Mas isso já faz tempo, faz horas, como dizem! Passaram-se dezessete anos desde então e a medicina evoluiu e hoje em dia esse procedimento é possível ser realizado com maior segurança e chance de sobrevida, sem a necessidade de uma cirurgia tão invasiva e arriscada como era na época.

E aqui estou eu, vivinho da silva, e falando de tempo, e para não falar de minha voz, com minha memória ainda intacta, felizmente! Aliás, lembro-me de coisas do passado com uma lucidez incrível, fecho os olhos e vejo cenas de décadas atrás com a mesma clareza que a de minutos atrás. Às vezes isso é bom, às vezes nem tanto.

Lembro, por exemplo, que meu avô, lá no interior, de tempos em tempos puxava o relógio de bolso dele, abria-o e fazia “a conferência das horas”, como ele dizia, apenas para confirmar a hora que ele geralmente já sabia qual era. Sim, porque os antigos tinham uma percepção do tempo incrível, advinda da observação da natureza e dos animais principalmente.

Os pássaros, galos e galinhas anunciavam o dia que se iniciara, os marrecos também eram bons indicadores da hora, e assim até os bois, vacas e terneiros sabiam e coordenavam certinho o horário, vindo de encontro ao galpão no final da tarde. Tenho a convicta percepção que o tempo já não é mais o mesmo tempo, aquele relógio do meu avô era bem mais calmo que os relógios digitais de hoje, parece que as horas escoavam mais lentas nele, tão lentas quanto areia numa ampulheta. Mas entendidos afirmam que não, que o tempo do dia é o mesmo desde que o mundo é mundo e existe dia e noite.

Falo sobre isto por que este tal horário de verão, vigente desde o inicio desta semana, tem me feito ir pra cama sem sono e me acordar com sono. Quanto mais lúcido, mais louco me parece que estou, me confundo comigo mesmo e com meus hábitos laborais neste dito cujo, o horário de verão.

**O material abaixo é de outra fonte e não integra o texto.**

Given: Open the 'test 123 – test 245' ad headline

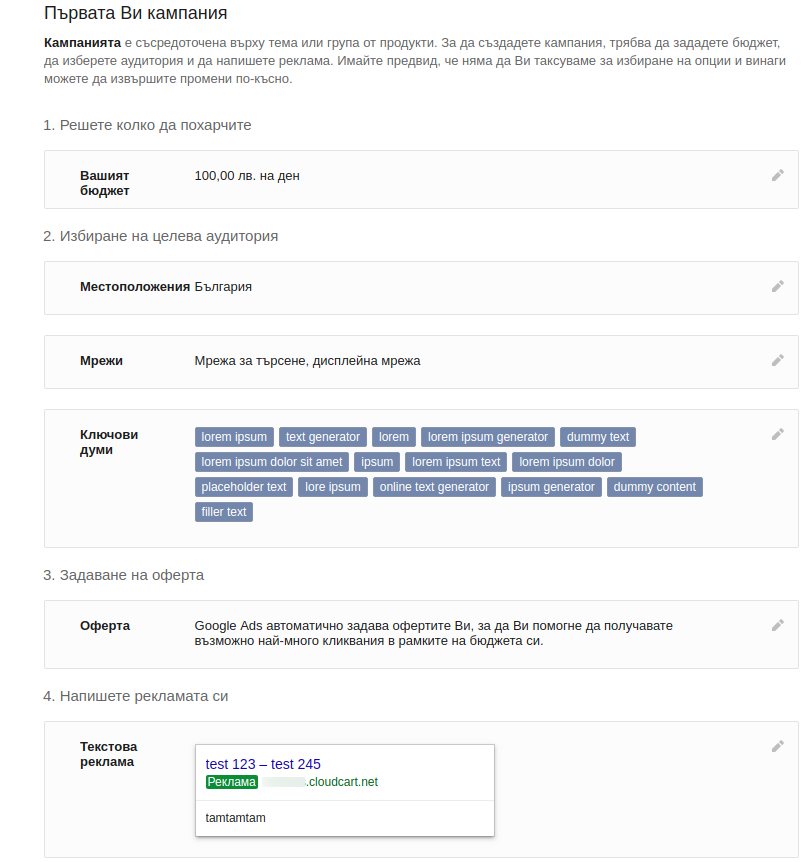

Pareço estar adiantando a própria vida! Ou será que atrasando? Nem sei mais.  Sinto que quase nada nesse horário faz muito sentido. Mas me resta o consolo de estar vivo e bem vivo, uma hora a mais parece não fazer tanta diferença, embora eu saiba que faz. Sendo assim não só pareço como me comporto como um louco. Respiro com calma, sinto meu coração batendo como se fosse meu primeiro dia de vida.

Cumprimento as pessoas na rua, chego atrasado em meus compromissos e a única coisa que cumpro nesses dias desvairados são os horários de minhas medicações, porque hora para remédio, essa tem! E nisso sou bem comportado e nem um pouco louco. Se desse pra comprar um tempo, juro que não pouparia meus cobres. Mas ainda não tem… Que pena!